Parallelism¶

pomegranate supports multi-threaded parallelism through the joblib library. Typically, python applications use multi-processing in order to get around the Global Interpreter Lock (GIL) that prevents multiple threads from running in the same Python process. However, since pomegranate does most of its computation using only C level primitives, it can release the GIL and enable multiple threads to work at the same time. The main difference that a user will notice is that it is more memory efficient, because instead of copying the data across multiple processes that each have their own memory allocated, each thread in pomegranate can operate on the same single memory allocation.

Using parallelism in pomegranate is as simple as specifying the n_jobs parameter in any of the methods– both fitting and prediction methods!

For example:

import pomegranate, numpy

X = numpy.random.randn(1000, 1)

# No parallelism
model = GeneralMixtureModel.from_samples(NormalDistribution, 3, X)

# Some parallelism
model = GeneralMixtureModel.from_samples(NormalDistribution, 3, X, n_jobs=2)

# Maximum parallelism
model = GeneralMixtureModel.from_samples(NormalDistribution, 3, X, n_jobs=-1)

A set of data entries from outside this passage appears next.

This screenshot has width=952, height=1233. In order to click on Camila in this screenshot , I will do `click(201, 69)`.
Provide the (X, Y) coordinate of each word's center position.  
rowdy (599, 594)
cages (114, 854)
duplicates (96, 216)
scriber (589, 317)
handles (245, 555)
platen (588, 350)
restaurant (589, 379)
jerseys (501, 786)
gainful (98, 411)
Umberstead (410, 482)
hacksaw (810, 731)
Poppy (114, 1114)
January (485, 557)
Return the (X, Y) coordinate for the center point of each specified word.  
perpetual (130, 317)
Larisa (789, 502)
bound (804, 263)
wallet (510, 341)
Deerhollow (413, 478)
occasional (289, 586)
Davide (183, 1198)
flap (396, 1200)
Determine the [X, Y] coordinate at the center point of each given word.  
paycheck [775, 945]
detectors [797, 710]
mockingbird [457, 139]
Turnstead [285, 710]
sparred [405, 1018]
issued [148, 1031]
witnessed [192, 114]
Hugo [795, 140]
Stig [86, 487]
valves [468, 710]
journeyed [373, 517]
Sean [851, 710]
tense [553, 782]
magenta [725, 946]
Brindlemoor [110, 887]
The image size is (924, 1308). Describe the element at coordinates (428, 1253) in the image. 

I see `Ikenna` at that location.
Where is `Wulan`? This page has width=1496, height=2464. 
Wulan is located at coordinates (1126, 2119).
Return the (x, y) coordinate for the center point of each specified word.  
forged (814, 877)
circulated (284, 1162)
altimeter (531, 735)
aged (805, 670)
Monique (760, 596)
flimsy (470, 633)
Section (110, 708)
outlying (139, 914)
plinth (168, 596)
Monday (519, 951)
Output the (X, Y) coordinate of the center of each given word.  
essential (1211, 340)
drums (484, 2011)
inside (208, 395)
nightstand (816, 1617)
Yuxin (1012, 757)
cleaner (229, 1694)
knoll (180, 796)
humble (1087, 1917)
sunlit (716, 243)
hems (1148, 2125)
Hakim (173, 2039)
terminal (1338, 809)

If you instead have a fit model and you’re just looking to speed up prediction time, you need only pass the n_jobs parameter in to those methods as well.

model = <fit model>
X = numpy.random.randn(1000, 1)

# No parallelism
y = model.predict_proba(X)

# Some parallelism
y = model.predict_proba(X, n_jobs=2)

# Maximum parallelism
y = model.predict_proba(X, n_jobs=-1)

FAQ¶

What models support parallelism?

All models should support parallel fitting. All models (except for HMMs) support parallel predictions natively through the n_jobs parameter. Basic distributions do not support parallelism as they typically take a neglible amount of time to do anything with.

How can I parallelize something that doesn’t have built-in parallelism?

You can easily write a parallelized prediction wrapper for any model using multiprocessing. It would likely look like the following:

from joblib import Parallel, delayed
from pomegranate import BayesianNetwork

def parallel_predict(name, X):
        """Load up a pomegranate model and predict a subset of X"""

        model = BayesianNetwork.from_json(name)
        return model.predict(X)

X_train, X_test = numpy.load("train.data"), numpy.load("test.data")

model = BayesianNetwork.from_samples(X_train)
with open("model.json", "w") as outfile:
        outfile.write(model.to_json())

n = len(X_test)
starts, ends = [i*n/4 for i in range(4)], [(i+1)*n/4 for i in range(4)]

y_pred = Parallel(n_jobs=4)( delayed(parallel_predict)(
        X_test[start:end]) for start, end in zip(starts, ends))

What is the difference between multiprocessing and multithreading?

Multiprocessing involves creating a whole new Python process and passing the relevant data over to it. Multithreading involves creating multiple threads within the same Python process that all have access to the same memory. Multithreading is frequently more efficient because it doesn’t involve copying potentially large amounts of data between different Python processes.

Why don’t all modules use multithreading?

Python has the Global Interpreter Lock (GIL) enabled which prevents more than one thread to execute per processes. The work-around is multiprocessing, which simply creates multiple processes that each have one thread working. When one uses Cython, they can disable to GIL when using only C-level primitives. Since most of the compute-intensive tasks involve only C-level primitives, multithreading is a natural choice for pomegranate. In situations where the size of the data is small and the cost of transferring it from one process to another is negligible, then multithreading can simply make things more complicated.